Even Nan was braver than me. Nan, with her frail body and burning eyes. Her backbone of steel. Mother inherited Nan’s fire, and after her, Darin.
But not me.
Run, little girl.
The shadows inch closer, and I close my eyes against them, hoping they’ll disappear. I grasp at the thoughts ricocheting through my mind, trying to corral them.
Distantly, I hear shouts and the thud of boots. If the soldiers are still looking for me, I’m not safe here.
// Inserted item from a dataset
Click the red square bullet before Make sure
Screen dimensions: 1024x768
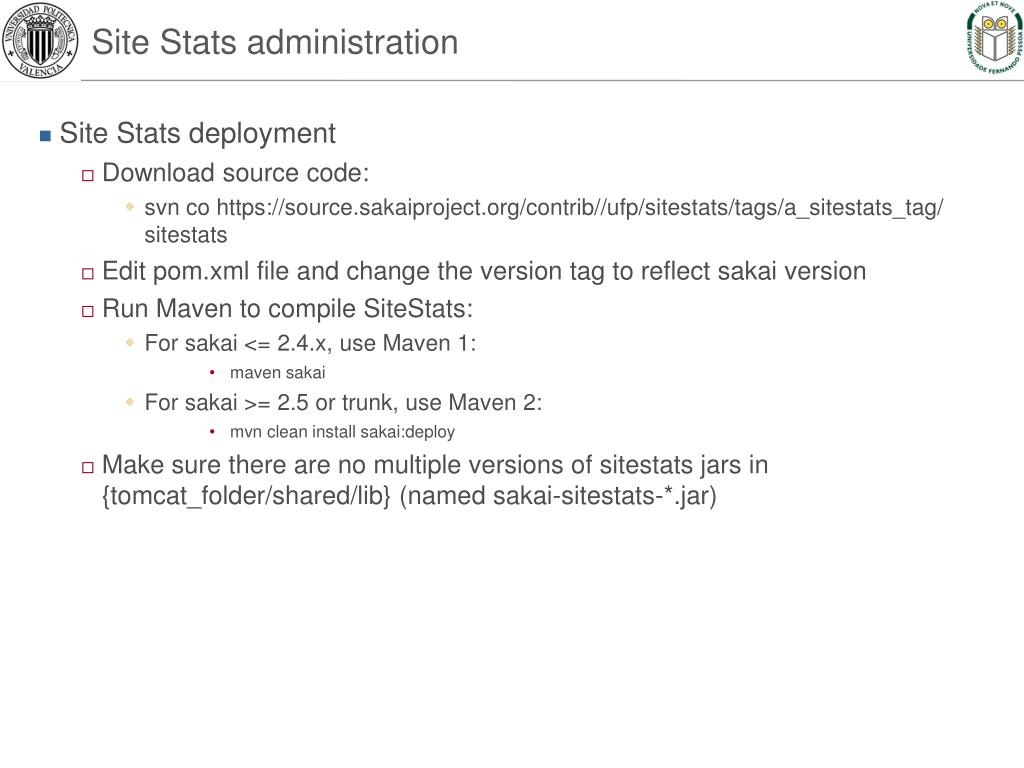(x=88, y=468)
Maybe I should let them find me and do what they will. I abandoned my blood. I deserve punishment
.
But the same instinct that urged me to escape the Mask in the first place drives me to my feet. I head into the streets, losing myself in the thickening morning crowds. A few of my fellow Scholars look twice at me, some with wariness, others with sympathy. But most don’t look at all. It makes me wonder how many times I walked right past someone in these streets who was running, someone who had just had their whole world ripped from them.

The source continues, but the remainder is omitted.